Bernanke’s Stimulus Embrace Isn’t Stimulating

Federal Reserve Chairman Ben Bernanke’s statement before the House Budget Committee that it was “appropriate” for Congress to consider an economic stimulus package when it returns after the elections is welcome in some respects, but far more dangerous in others. Taken too close to heart by Congress, his words could in fact take the nation’s economy backwards. We need, as our latest Making Sense alert says, the kind of bold plan to rebuild America that Bernanke would not endorse.

The potential positive effect of Bernanke’s comments is already reflected in a comment from White House press secretary Dana Perino that President Bush, who had opposed Congress moving a second stimulus bill, is now rethinking his position. His support now depends on the details, Perino is quoted as saying in The Washington Post. If the fight in Congress moves from whether there should be a stimulus to what the stimulus should consist of, that is a significant step forward.

But it would be a mistake to think in terms of the stimulus package Congress passed earlier this year, which had at best a fleeting effect on consumer spending, quickly overwhelmed by record gasoline prices and the consumer debt that, in the absence of rising middle-class incomes over the past eight years, fueled spending. That was the point made by two other witnesses at the budget committee hearing whose testimony generally went unreported by the major news media.

Martin N. Baily, a senior economics fellow at the Brookings Institution, said that Congress should consider a stimulus package of as much as $300 billion a year. A $150 billion package, roughly the size being considered by Democratic congressional leadership, is based on a too-optimistic economic forecast for the next six months, he said.

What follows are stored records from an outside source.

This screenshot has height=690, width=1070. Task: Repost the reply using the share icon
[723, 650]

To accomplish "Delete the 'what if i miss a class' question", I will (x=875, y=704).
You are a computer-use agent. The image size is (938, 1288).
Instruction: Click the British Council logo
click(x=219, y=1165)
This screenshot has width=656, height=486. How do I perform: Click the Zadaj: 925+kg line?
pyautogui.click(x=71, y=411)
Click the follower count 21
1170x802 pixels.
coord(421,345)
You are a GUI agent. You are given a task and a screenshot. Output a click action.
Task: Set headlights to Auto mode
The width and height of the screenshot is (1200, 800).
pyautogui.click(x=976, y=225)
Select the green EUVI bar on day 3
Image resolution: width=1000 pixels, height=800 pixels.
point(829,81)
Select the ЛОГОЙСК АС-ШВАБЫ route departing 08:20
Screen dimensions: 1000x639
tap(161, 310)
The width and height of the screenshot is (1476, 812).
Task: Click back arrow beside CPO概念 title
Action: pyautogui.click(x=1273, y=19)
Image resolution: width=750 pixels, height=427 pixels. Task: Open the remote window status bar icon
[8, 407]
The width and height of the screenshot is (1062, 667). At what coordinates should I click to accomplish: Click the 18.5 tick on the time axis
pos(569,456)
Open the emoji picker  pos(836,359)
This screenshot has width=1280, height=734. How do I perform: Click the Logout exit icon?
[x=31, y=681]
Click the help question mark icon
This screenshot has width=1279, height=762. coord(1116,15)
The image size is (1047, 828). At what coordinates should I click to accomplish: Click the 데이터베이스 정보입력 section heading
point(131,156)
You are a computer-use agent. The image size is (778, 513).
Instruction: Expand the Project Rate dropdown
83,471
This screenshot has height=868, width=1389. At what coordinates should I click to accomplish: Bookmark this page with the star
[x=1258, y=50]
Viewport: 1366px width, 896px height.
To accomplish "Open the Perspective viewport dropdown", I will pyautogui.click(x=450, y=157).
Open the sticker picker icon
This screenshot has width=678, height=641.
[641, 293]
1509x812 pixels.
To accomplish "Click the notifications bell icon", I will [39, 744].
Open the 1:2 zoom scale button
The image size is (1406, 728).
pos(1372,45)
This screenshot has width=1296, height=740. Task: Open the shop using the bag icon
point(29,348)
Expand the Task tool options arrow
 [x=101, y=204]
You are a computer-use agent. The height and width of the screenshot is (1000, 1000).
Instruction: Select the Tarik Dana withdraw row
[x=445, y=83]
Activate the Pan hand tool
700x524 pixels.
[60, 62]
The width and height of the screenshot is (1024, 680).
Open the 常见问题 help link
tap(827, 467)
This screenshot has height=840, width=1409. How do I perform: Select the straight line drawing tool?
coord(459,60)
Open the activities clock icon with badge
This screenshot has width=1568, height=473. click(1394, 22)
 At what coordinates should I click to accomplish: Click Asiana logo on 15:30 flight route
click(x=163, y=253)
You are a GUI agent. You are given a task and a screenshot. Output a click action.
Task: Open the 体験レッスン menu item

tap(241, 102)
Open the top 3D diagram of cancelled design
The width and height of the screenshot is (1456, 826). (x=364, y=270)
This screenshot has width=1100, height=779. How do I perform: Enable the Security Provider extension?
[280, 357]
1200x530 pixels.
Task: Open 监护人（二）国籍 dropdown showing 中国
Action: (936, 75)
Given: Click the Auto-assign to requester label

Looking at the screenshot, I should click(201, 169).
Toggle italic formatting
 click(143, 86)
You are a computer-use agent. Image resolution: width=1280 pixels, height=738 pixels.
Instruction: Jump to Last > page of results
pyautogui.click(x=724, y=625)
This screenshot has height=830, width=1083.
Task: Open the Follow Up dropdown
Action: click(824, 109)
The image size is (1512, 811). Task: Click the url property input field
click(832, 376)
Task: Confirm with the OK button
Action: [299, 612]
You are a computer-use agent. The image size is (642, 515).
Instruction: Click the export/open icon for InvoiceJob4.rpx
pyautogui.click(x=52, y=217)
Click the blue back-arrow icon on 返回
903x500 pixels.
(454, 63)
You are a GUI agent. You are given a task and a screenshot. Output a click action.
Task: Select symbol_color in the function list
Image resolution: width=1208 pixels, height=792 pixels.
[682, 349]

Baily endorses the basic principles of progressives who have been trying to shape the stimulus package, including spending for infrastructure projects. The argument against including infrastructure spending in a stimulus package is that the finds for such spending would move through the economy too slowly. But Baily said that issue can be addressed. From his written testimony:

First, there is great need for improved maintenance of the infrastructure, including crumbling roads that need repair and bridges that may age prematurely or even collapse because they have not been looked after. Looking after the existing infrastructure is not as exciting as cutting ribbons on new projects, but it could generate jobs quickly and meet an important need. Second, there are state and local projects that are being canceled because of the short-term budget pressures. Sustaining such projects would avoid layoffs that would otherwise take place.

The case for a robust stimulus package was also made by Iris J. Lav, deputy director of the Center for Budget and Policy Priorities, who pointed out that states face a shortfall in the coming months that could total $100 billion, and closing that gap could require the kind of budget cuts that would deepen a recession unless the federal government acted quickly to provide state aid.

States already have begun cutting their budgets; about half of the states have made cuts in public health programs, services for the elderly and disabled, K-12 education, or universities and colleges. At least 18 states have cut their workforce. And states are on the verge of making far more drastic cuts as they deal with their mid-year deficits and begin to enact fiscal year 2010 budgets.

There is the opportunity to prevent many of these damaging actions through providing fiscal relief. Preventing these pro-cyclical state actions is among the best forms of stimulus you could provide, because it both prevents budget cuts to programs that are needed by people who are losing jobs and incomes in this recession, and prevents state actions from worsening the economy.

Lav recommended $50 billion in state aid. About $30 billion should be used for Medicaid costs now being borne by the states. The remainder could be made available to prevent cuts in education and other critical state programs, as well as to lower the likelihood that states will cut aid to localities.

Bernanke apparently is unwilling to say so plainly, if at all, but the reality is that the scale of our economic crisis requires bold thinking that recognizes that the size of any short-term deficits must take a back seat to getting the real economy—the Main Street economy—back on track. The pundits who are urging Congress to approach this in a centrist or conservative way are losing the argument factually and politically. We should remind members of Congress that if $700 billion for Wall Street was acceptable, $300 billion for Main Street is not too much to ask.